Alphabet's self-driving unit, Waymo, is expanding its commercial robotaxi program to include freeway segments across San Francisco, Los Angeles, and Phoenix, marking a significant step in the evolution of fully autonomous ride-hailing. The company said this week that freeway-capable rides will be available first to early access users before a wider rollout.
The expansion brings a new dimension to Waymo's service, which until now has operated primarily on city streets. According to the company, passengers will be matched with a freeway route when doing so provides a clearly faster option. The new ability is designed to make trips quicker, with the system capable of merging, changing lanes, and exiting highways entirely on its own.
Waymo's current network already includes dense urban corridors in the San Francisco Bay Area. The company is now extending coverage to San Jose, including Mineta San Jose International Airport – the second airport in its operating map after Phoenix Sky Harbor.

With more than 1,500 vehicles in its US fleet, Waymo remains the country's only provider of paid, fully driverless rides with no human monitors on board. The company first opened its commercial service in Phoenix in 2020 after over a decade of testing autonomous driving under the Google brand.

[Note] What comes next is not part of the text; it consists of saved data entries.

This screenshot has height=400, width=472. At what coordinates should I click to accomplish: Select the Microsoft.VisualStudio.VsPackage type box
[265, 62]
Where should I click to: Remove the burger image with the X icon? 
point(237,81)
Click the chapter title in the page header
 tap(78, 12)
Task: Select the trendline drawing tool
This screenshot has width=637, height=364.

Freeway operation introduces a different set of engineering and safety challenges from city driving. While limited-access highways remove variables like pedestrians and complex intersections, vehicles must adapt to higher speeds and faster decision-making in situations such as merging traffic, abrupt braking, and navigating multiple exit lanes. Waymo said it has developed new freeway driving protocols in cooperation with law enforcement and state safety agencies to manage these conditions.
The company's move differentiates its technology from Tesla's driver-assist systems, which still require human supervision, and from Amazon-backed Zoox, which recently began offering rides along the Las Vegas Strip.
Waymo's freeway service highlights the company's progress toward scaling fully autonomous mobility, even as it continues to face federal inquiries into abnormal vehicle behavior observed in some driving scenarios.